• _DATA RECORDS_:
==*==

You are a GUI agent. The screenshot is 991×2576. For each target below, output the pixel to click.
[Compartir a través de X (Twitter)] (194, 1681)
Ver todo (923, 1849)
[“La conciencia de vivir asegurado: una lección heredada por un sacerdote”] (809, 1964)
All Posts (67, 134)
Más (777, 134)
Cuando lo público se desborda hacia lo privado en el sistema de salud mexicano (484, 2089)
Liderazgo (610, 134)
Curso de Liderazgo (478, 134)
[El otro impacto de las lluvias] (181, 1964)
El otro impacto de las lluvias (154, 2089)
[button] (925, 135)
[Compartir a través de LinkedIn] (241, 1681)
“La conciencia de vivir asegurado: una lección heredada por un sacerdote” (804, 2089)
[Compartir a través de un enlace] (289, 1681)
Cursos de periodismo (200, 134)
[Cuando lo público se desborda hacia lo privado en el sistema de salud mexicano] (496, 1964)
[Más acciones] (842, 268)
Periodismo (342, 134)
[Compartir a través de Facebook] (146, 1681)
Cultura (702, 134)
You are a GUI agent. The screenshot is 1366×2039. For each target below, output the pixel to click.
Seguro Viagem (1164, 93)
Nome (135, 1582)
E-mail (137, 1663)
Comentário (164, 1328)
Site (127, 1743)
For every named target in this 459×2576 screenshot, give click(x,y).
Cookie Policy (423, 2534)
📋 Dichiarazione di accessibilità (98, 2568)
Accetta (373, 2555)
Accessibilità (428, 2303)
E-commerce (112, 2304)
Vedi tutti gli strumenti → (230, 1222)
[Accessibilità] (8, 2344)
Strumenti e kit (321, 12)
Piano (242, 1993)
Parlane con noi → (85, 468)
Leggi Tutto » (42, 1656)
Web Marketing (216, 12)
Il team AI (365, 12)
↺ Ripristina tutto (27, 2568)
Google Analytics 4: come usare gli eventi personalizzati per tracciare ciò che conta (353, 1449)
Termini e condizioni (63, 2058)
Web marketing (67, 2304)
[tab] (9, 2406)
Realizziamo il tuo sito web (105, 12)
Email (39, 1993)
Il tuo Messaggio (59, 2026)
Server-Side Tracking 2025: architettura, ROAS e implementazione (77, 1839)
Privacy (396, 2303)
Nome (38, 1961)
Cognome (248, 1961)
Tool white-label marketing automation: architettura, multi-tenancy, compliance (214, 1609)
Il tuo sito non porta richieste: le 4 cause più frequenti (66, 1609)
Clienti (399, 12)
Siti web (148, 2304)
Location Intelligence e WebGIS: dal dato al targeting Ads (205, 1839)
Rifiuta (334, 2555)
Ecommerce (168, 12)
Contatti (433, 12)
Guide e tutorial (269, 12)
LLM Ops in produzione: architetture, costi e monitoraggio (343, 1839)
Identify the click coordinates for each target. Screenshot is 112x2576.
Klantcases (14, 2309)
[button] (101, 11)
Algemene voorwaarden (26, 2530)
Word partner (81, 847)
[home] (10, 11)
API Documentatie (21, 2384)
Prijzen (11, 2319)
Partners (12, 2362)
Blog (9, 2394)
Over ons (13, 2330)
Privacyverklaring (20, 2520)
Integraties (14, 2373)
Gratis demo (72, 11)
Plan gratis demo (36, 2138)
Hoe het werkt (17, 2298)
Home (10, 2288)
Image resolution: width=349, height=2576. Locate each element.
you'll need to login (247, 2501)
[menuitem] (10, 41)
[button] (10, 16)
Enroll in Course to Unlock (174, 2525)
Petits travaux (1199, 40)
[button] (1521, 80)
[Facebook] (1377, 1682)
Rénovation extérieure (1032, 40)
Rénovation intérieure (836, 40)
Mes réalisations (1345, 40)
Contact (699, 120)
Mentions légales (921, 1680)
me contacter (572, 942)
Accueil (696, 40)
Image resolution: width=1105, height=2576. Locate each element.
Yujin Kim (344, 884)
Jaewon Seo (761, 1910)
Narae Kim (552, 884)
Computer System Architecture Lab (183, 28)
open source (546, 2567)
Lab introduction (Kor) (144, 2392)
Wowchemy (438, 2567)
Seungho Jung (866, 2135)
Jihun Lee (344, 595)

==*==

• _PROBLEM_: Return the whole listing exactly.

• _RESPONSE FOR THIS EXERCISE_:
You are a GUI agent. The screenshot is 991×2576. For each target below, output the pixel to click.
[Compartir a través de X (Twitter)] (194, 1681)
Ver todo (923, 1849)
[“La conciencia de vivir asegurado: una lección heredada por un sacerdote”] (809, 1964)
All Posts (67, 134)
Más (777, 134)
Cuando lo público se desborda hacia lo privado en el sistema de salud mexicano (484, 2089)
Liderazgo (610, 134)
Curso de Liderazgo (478, 134)
[El otro impacto de las lluvias] (181, 1964)
El otro impacto de las lluvias (154, 2089)
[button] (925, 135)
[Compartir a través de LinkedIn] (241, 1681)
“La conciencia de vivir asegurado: una lección heredada por un sacerdote” (804, 2089)
[Compartir a través de un enlace] (289, 1681)
Cursos de periodismo (200, 134)
[Cuando lo público se desborda hacia lo privado en el sistema de salud mexicano] (496, 1964)
[Más acciones] (842, 268)
Periodismo (342, 134)
[Compartir a través de Facebook] (146, 1681)
Cultura (702, 134)
You are a GUI agent. The screenshot is 1366×2039. For each target below, output the pixel to click.
Seguro Viagem (1164, 93)
Nome (135, 1582)
E-mail (137, 1663)
Comentário (164, 1328)
Site (127, 1743)
For every named target in this 459×2576 screenshot, give click(x,y).
Cookie Policy (423, 2534)
📋 Dichiarazione di accessibilità (98, 2568)
Accetta (373, 2555)
Accessibilità (428, 2303)
E-commerce (112, 2304)
Vedi tutti gli strumenti → (230, 1222)
[Accessibilità] (8, 2344)
Strumenti e kit (321, 12)
Piano (242, 1993)
Parlane con noi → (85, 468)
Leggi Tutto » (42, 1656)
Web Marketing (216, 12)
Il team AI (365, 12)
↺ Ripristina tutto (27, 2568)
Google Analytics 4: come usare gli eventi personalizzati per tracciare ciò che conta (353, 1449)
Termini e condizioni (63, 2058)
Web marketing (67, 2304)
[tab] (9, 2406)
Realizziamo il tuo sito web (105, 12)
Email (39, 1993)
Il tuo Messaggio (59, 2026)
Server-Side Tracking 2025: architettura, ROAS e implementazione (77, 1839)
Privacy (396, 2303)
Nome (38, 1961)
Cognome (248, 1961)
Tool white-label marketing automation: architettura, multi-tenancy, compliance (214, 1609)
Il tuo sito non porta richieste: le 4 cause più frequenti (66, 1609)
Clienti (399, 12)
Siti web (148, 2304)
Location Intelligence e WebGIS: dal dato al targeting Ads (205, 1839)
Rifiuta (334, 2555)
Ecommerce (168, 12)
Contatti (433, 12)
Guide e tutorial (269, 12)
LLM Ops in produzione: architetture, costi e monitoraggio (343, 1839)
Identify the click coordinates for each target. Screenshot is 112x2576.
Klantcases (14, 2309)
[button] (101, 11)
Algemene voorwaarden (26, 2530)
Word partner (81, 847)
[home] (10, 11)
API Documentatie (21, 2384)
Prijzen (11, 2319)
Partners (12, 2362)
Blog (9, 2394)
Over ons (13, 2330)
Privacyverklaring (20, 2520)
Integraties (14, 2373)
Gratis demo (72, 11)
Plan gratis demo (36, 2138)
Hoe het werkt (17, 2298)
Home (10, 2288)
Image resolution: width=349, height=2576. Locate each element.
you'll need to login (247, 2501)
[menuitem] (10, 41)
[button] (10, 16)
Enroll in Course to Unlock (174, 2525)
Petits travaux (1199, 40)
[button] (1521, 80)
[Facebook] (1377, 1682)
Rénovation extérieure (1032, 40)
Rénovation intérieure (836, 40)
Mes réalisations (1345, 40)
Contact (699, 120)
Mentions légales (921, 1680)
me contacter (572, 942)
Accueil (696, 40)
Image resolution: width=1105, height=2576. Locate each element.
Yujin Kim (344, 884)
Jaewon Seo (761, 1910)
Narae Kim (552, 884)
Computer System Architecture Lab (183, 28)
open source (546, 2567)
Lab introduction (Kor) (144, 2392)
Wowchemy (438, 2567)
Seungho Jung (866, 2135)
Jihun Lee (344, 595)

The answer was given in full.